Monday, April 29, 2013

[Advanced] St. Croix’s Sugar Museum (2)

Not far from Whim is the 16-acre St. George Village Botanical Garden, built around the ruins of another old plantation: the Estate St. George. It, too, is on the National Register of Historic Places.

The Water Mill was built around 1830 and destroyed in an 1867 earthquake. Surviving are the blacksmith shop, the village bakery, lime kilns, water flumes and the ruins of the sugar cane factory. Today the grounds are dominated by more than 1,500 species of native and exotic plants.

St. Croix is the largest and least-developed of the U.S. Virgin Islands. It covers 84 square miles and has about 51,500 residents. The western part of the island is rain forest; the eastern end is rocky and arid.

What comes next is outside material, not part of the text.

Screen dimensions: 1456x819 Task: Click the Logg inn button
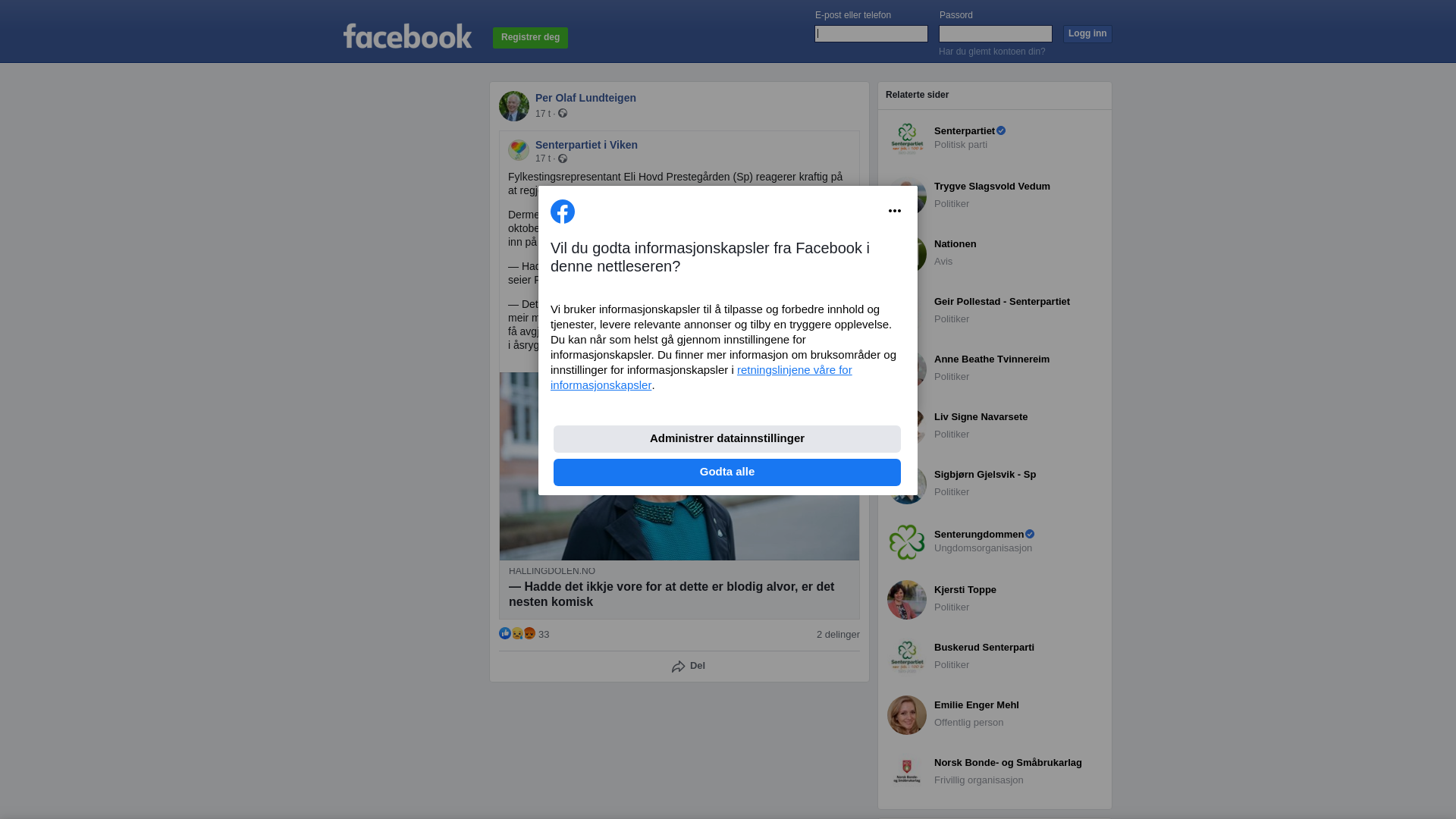(1087, 34)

It often is overlooked next to its more famous sister islands, St. Thomas and St. John. They are about 40 miles to the north.


Colorful Christiansted on the north coast is the largest city on St. Croix. It features a historic district on the waterfront with more than 100 brightly painted buildings from the 18th and 19th centuries. It is one of the best-preserved towns in the Caribbean. An old fortress, Fort Christiansvaern, was completed by the Danes in 1749 to protect the island from pirates, privateers and slave uprisings.

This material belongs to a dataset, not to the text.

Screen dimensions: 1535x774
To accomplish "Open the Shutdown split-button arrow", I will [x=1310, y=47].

Buck Island Reef National Monument off the north coast is one of the premier diving-snorkeling spots in the Caribbean and the No. 1 tourist attraction on St. Croix.

It covers more than 19,000 acres, mostly below water, and preserves one of the finest marine gardens in the Caribbean. It features imposing walls and gardens of coral, concentrations of red, purple and blue sea fans, spectacular elkhorn and brain corals and colorful fish. It is five miles from Christiansted and 1.5 miles offshore.